(RECORDS SUPPLIED)
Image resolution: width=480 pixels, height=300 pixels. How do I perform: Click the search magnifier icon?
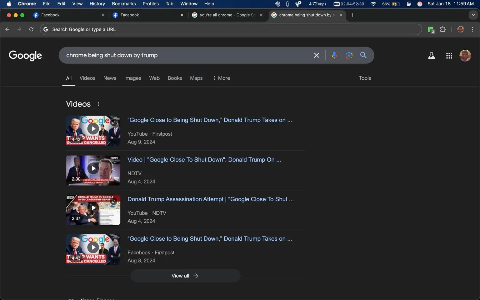point(363,55)
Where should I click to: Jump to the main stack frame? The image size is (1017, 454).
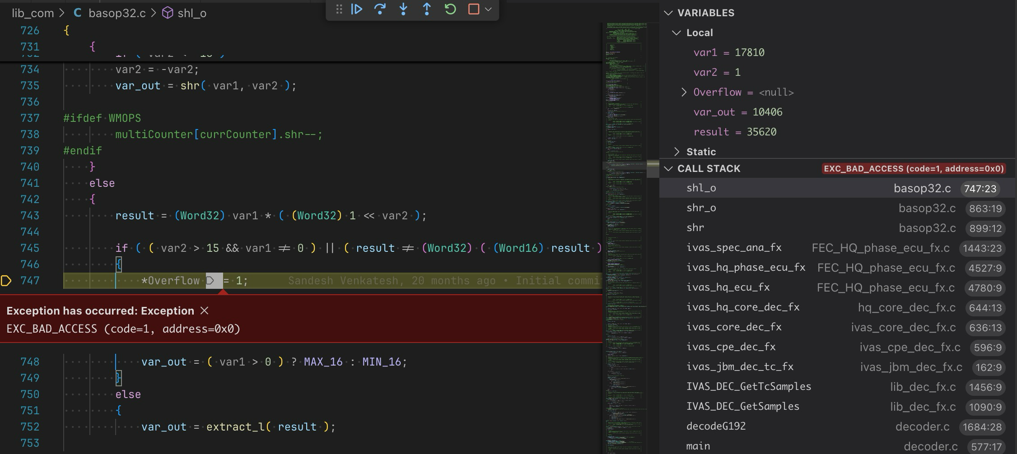point(698,446)
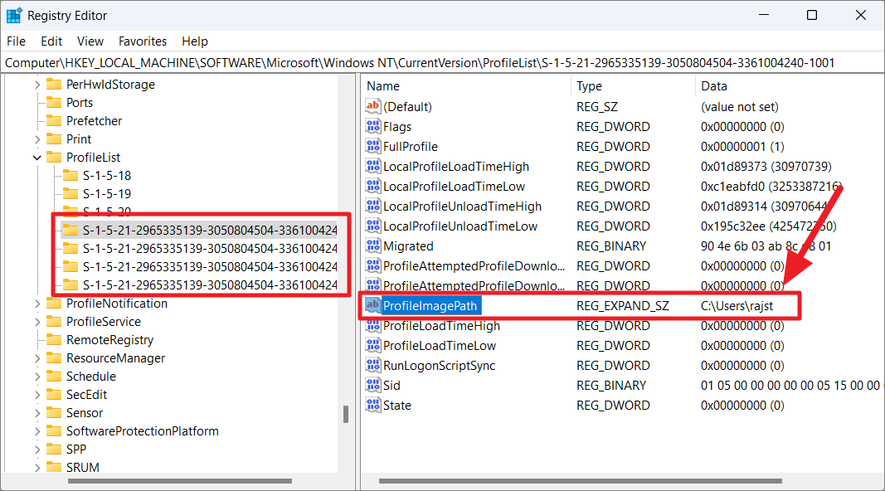Expand the Print key
The width and height of the screenshot is (885, 491).
pyautogui.click(x=36, y=139)
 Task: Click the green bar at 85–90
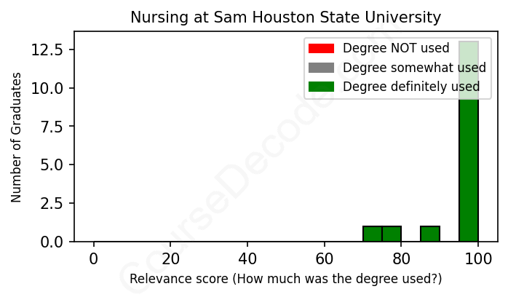(430, 234)
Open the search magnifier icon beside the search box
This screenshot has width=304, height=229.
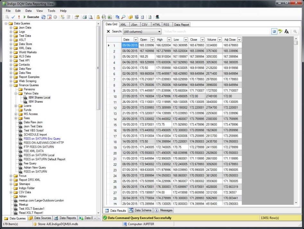[295, 32]
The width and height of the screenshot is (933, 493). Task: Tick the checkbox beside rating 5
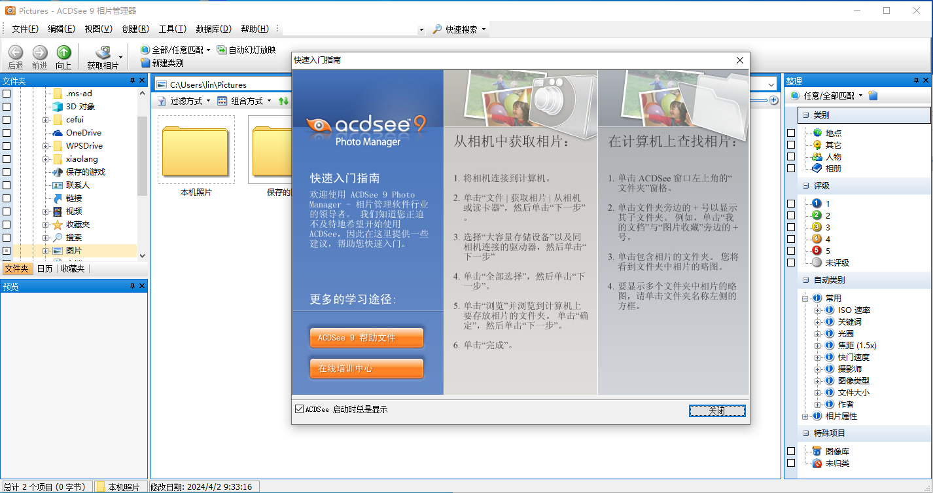point(791,251)
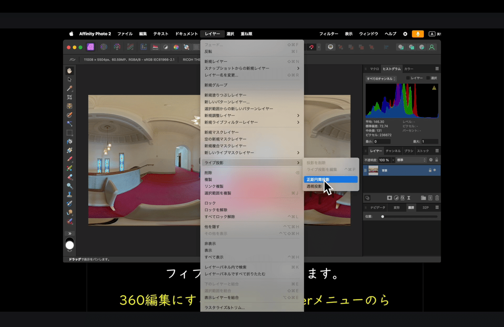Click the Delete layer trash icon
The width and height of the screenshot is (504, 327).
pos(437,198)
(End RECORDS SUPPLIED)
ABOUT THIS EXERCISE: Write out, exactly and with nothing added, every line from the one that holds "This screenshot has width=304, height=229." to the end of the entries above; pictures stay out.

SOLUTION TO THE PROBLEM:
This screenshot has width=304, height=229.
[295, 32]
The width and height of the screenshot is (933, 493). Task: Tick the checkbox beside rating 5
point(791,251)
Click the Delete layer trash icon
The width and height of the screenshot is (504, 327).
pos(437,198)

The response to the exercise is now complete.